KETENTUAN KHUSUS 53. Personil

Dalam dokumen DAFTAR ISI. Departemen Pekerjaan Umum (Halaman 52-58)

37 Keadaan Kahar

B. KETENTUAN KHUSUS 53. Personil

53.1 Penyedia barang/jasa wajib menugaskan personil inti yang tercantum dalam daftar personil inti atau menugaskan personil lainnya yang disetujui oleh direksi pekerjaan. Direksi pekerjaan hanya akan menyetujui usulan penggantian personil inti apabila kualifikasi, kemampuan, dan pengalamannya sama atau melebihi personil inti yang ada dalam daftar personil inti.

53.2. Apabila direksi pekerjaan meminta penyedia jasa untuk memberhentikan personilnya dengan alasan atas permintaan tersebut, maka penyedia jasa harus menjamin bahwa personil tersebut sudah harus meninggalkan lapangan dalam waktu 7 (tujuh) hari dan harus diganti selambat-lambatnya dalam waktu 14 (empat belas) hari.

54. Penilaian pekerjaan

54.1 Pengguna barang/jasa harus melakukan penilaian atas hasil pekerjaan dalam masa pelaksanaan pekerjaan

54.2 Penilaian atas hasil pekerjaan dilakukan terhadap mutu dan kemajuan fisik pekerjaan.

55. Percepatan

55.1 Apabila pengguna barang/jasa menginginkan agar penyedia barang/jasa menyelesaikan pekerjaan sebelum rencana tanggal penyelesaian pekerjaan, maka direksi pekerjaan akan meminta usulan biaya yang diperlukan oleh penyedia barang/jasa untuk mempercepat penyelesaian pekerjaan. Bila pengguna barang/jasa dapat menerima usulan biaya tersebut, maka rencana tanggal penyelesaian pekerjaan dipercepat dan disahkan bersama oleh direksi pekerjaan dan penyedia barang/jasa.

55.2 Apabila pengguna barang/jasa menerima usulan biaya untuk percepatan pelaksanaan pekerjaan, maka usulan biaya tersebut ditambahkan dalam harga kontrak dan diperlakukan sebagai perintah perubahan untuk di proses menjadi amandemen kontrak.

56. Penemuan-penemuan

56.1 Semua benda yang memiliki nilai sejarah atau kekayaan yang secara tidak sengaja ditemukan di lapangan adalah menjadi milik negara.
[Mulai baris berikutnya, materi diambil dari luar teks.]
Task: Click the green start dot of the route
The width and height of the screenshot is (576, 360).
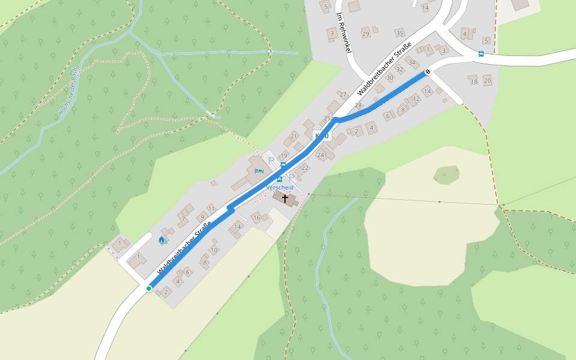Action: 149,289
56.2 Penyedia barang/jasa wajib memberitahukan kepada direksi pekerjaan dan kepada pihak yang berwenang bila menemukan benda Pasal 56.1

57. Kompensasi

57.1 Kompensasi dapat diberikan kepada penyedia barang/jasa bila dapat dibuktikan merugikan penyedia barang/ jasa dalam hal sebagai berikut : a. Penyedia barang/jasa belum bisa masuk ke lokasi pekerjaan, karena

penggunaan jasa tidak menyerahkan seluruh/sebagian lapangan kepada penyedia barang/jasa;

b. Pengguna barang/jasa tidak memberikan gambar, spesifikasi, atau instruksi sesuai jadual yang telah ditetapkan;

c. Pengguna barang/jasa memodifikasi atau mengubah jadual yang dapat mempengaruhi pelaksanaan pekerjaan;

d. Pengguna barang/jasa terlambat melakukan pembayaran;

e. Pengguna barang/jasa menginstruksikan untuk melakukan pengujian tambahan yang setelah dilaksanakan pengujian ternyata tidak diketemukan kerusakan/ kegagalan/ penyimpangan pekerjaan;

f. Pengguna barang/jasa menolak sub penyedia barang/jasa tanpa alasan yang wajar;

g. Keadaan tanah ternyata jauh lebih buruk dari informasi termasuk data penyelidikan tanah (bila ada) yang diberikan kepada peserta lelang;

h. Penyedia barang/jasa lain, petugas pemerintah, petugas utilitas atau pengguna jasa tidak bekerja sesuai waktu yang ditentukan, sehingga mengakibatkan keterlambatan dan / atau biaya tambah bagi penyedia barang/jasa.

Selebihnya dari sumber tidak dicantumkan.